Cosi finiva il mese di gennaio ricco di fatti sorprendenti, i quali però noti avevano impedito - qualche piccolo inconveniente come narra fra gli altri il suddetto D. Anglois. Essendo caduta molta neve gli studenti e gli artigiani costrussero con questa due torri, che rappresentavano due campi, l'un contro l'altro armato; e gli uni assalivano le fortificazioni degli altri. In principio fu un divertimento innocuo che occupava con intenso piacere gli alunni; e si tollerò. Ma la notte seguente dagli studenti fu eguagliata al suolo la torre degli artigiani, i quali al mattino, gridando al tradimento, la ricostrussero e vi stabilirono le sentinelle. Gli animi si erano accesi di spirito bellicoso, tanto più che tra due classi, diverse di alunni accade talvolta che vi sia qualche ragione o pretesto di animosità! Ed ecco al mattino del terzo giorno gli artigiani, armati di bastoni, corsero all'assalto della torre degli studenti ben guernita di difensori, mentre le trombe suonavano il passo di carica. L'assalto e la difesa erano accanite. Le palle di neve volavano da tutte le parti. Accorsero D. Alasonatti, D. Anfossi, Buzzetti e Rossi: si gettarono in mezzo a quel tumulto ordinando che si deponessero le armi. Ci fu alquanta riluttanza nell'obbedire, ma suonata la campana gli uni andarono nelle scuole e gli altri nei laboratorii. Buzzetti con varii famigli s'affrettò a distruggere ledue trincee.
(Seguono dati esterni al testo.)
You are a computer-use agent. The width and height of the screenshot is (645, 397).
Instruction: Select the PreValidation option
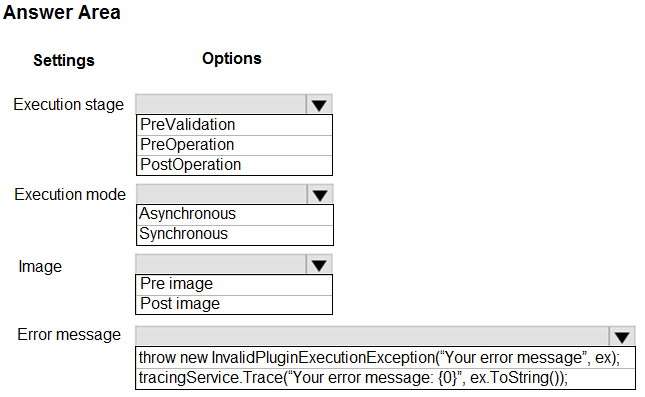[x=234, y=125]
I giovani intanto, riflettendo, avevano riconosciuto il loro torto. Venne mezzogiorno; e unitisi gli studenti cogli artigiani, si presentarono a D. Bosco mentre discendeva pel pranzo. Chiedendogli perdono, promettevano di andare silenziosamente in refettorio, e che non avrebbero più fatto chiassi simili a quelli del mattino. D. Bosco si fermò a guardarli. - Un superiore, che gli stava a fianco, insisteva perchè desse qualche esempio; D. Bosco gli rispose:

- Ma non vedi che domandano perdono? - E dopo qualche istante di riflessione continuò: - Dal momento che han chiesto perdono, basta. Sì, perdono; vadano e stiano in silenzio nel refettorio.

- E così venne fatto. Alla sera D. Bosco proibì quelle battagliucce ed esortò tutti a recitare con maggior fervore nelle orazioni comuni l'Ave Maria per la pace della casa.